Evaluating Legal Reasoning Traces with Legal Issue Tree Rubrics
Evaluating the quality of LLM-generated reasoning traces in expert domains (e.g., law) is essential for ensuring credibility and explainability, yet remains challenging due to the inherent complexity
Evaluating the quality of LLM-generated reasoning traces in expert domains (e.g., law) is essential for ensuring credibility and explainability, yet remains challenging due to the inherent complexity of such reasoning tasks. We introduce LEGIT (LEGal Issue Trees), a novel large-scale (24K instances) expert-level legal reasoning dataset with an emphasis on reasoning trace evaluation. We convert court judgments into hierarchical trees of opposing parties’ arguments and the court’s conclusions, which serve as rubrics for evaluating the issue coverage and correctness of the reasoning traces. We verify the reliability of these rubrics via human expert annotations and comparison with coarse, less informative rubrics. Using the LEGIT dataset, we show that (1) LLMs’ legal reasoning ability is seriously affected by both legal issue coverage and correctness, and that (2) retrieval-augmented generation (RAG) and RL with rubrics bring complementary benefits for legal reasoning abilities, where RAG improves overall reasoning capability, whereas RL improves correctness albeit with reduced coverage.
💡 Research Summary
The paper tackles the problem of reliably evaluating large‑language‑model (LLM) generated reasoning traces in the legal domain, where the complexity of arguments makes simple correctness metrics insufficient. To address this, the authors introduce LEGIT (Legal Issue Trees), a new dataset comprising 24,000 expert‑level legal cases that have been transformed into hierarchical issue trees. Each tree encodes the opposing parties’ arguments, the supporting arguments, and the court’s final conclusions as nodes and edges, thereby providing a structured rubric for two complementary evaluation dimensions: (1) issue coverage – whether the model’s trace addresses every sub‑issue present in the original tree, and (2) correctness – whether the model’s conclusions for each issue match the court’s decision.
Construction of LEGIT involved an automated parsing pipeline to extract case metadata, arguments, and holdings from raw judgments, followed by extensive manual verification by legal scholars. The final resource contains over 120 K issue nodes and 300 K labeled relationships, offering a rich ground truth for trace‑level assessment. Human expert validation on a random sample of 500 instances yielded a Pearson correlation of 0.84 between expert scores and rubric‑based scores, confirming the rubric’s reliability and its superiority over coarse, binary correctness rubrics.

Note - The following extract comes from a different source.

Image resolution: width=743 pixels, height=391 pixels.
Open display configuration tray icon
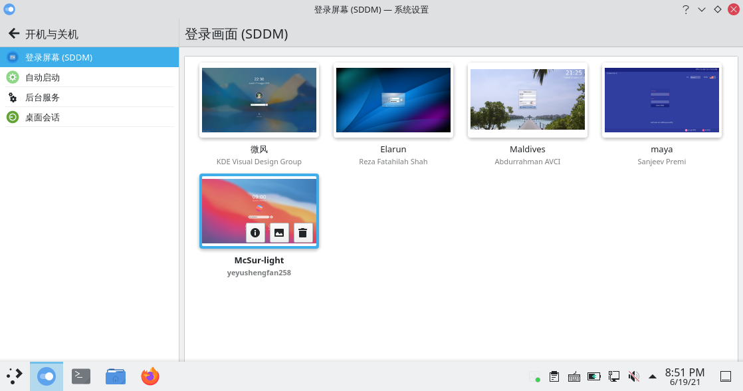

Using LEGIT, the authors evaluate several state‑of‑the‑art LLMs (GPT‑4, Llama‑2‑70B, Claude‑2) under two distinct enhancement strategies. Retrieval‑augmented generation (RAG) incorporates external legal documents (precedents, statutes, scholarly articles) into the prompt, which significantly boosts overall issue coverage (+12 pp on average) but slightly harms correctness (‑3 pp), likely because retrieved material introduces noise or overly generic reasoning. In contrast, reinforcement learning (RL) with the LEGIT rubric as a reward function improves correctness (+8 pp) while reducing coverage (‑5 pp), reflecting a model tendency to focus on getting the right answer for a subset of issues at the expense of completeness.
Crucially, the two methods are complementary. A hybrid approach that first applies RAG to broaden the knowledge base and then fine‑tunes with rubric‑based RL achieves coverage comparable to pure RAG and correctness comparable to pure RL, delivering a balanced performance across both dimensions. Sub‑analyses across criminal, civil, and administrative law sub‑sets reveal consistent patterns: RAG’s coverage gains are most pronounced in criminal cases with many intertwined facts, while RL’s correctness gains are strongest in civil disputes where precise legal conclusions matter most.
The paper also discusses limitations. The tree conversion process relies on expert judgments, introducing potential subjectivity, and the current dataset is dominated by U.S. and Korean jurisprudence, limiting cross‑jurisdictional generalizability. Future work is suggested in three directions: (a) expanding LEGIT to multilingual, multi‑jurisdictional issue trees, (b) developing automated tree‑generation models to reduce annotation costs, and (c) integrating the rubric as a real‑time feedback mechanism within legal‑AI pipelines for continual improvement.
In summary, LEGIT provides a scalable, fine‑grained benchmark for assessing LLM legal reasoning, and the study demonstrates that retrieval augmentation and rubric‑driven reinforcement learning offer synergistic benefits. By jointly improving coverage and correctness, these techniques move AI‑assisted legal analysis closer to the standards of professional practice, with implications for automated legal research, decision support, and law‑school education.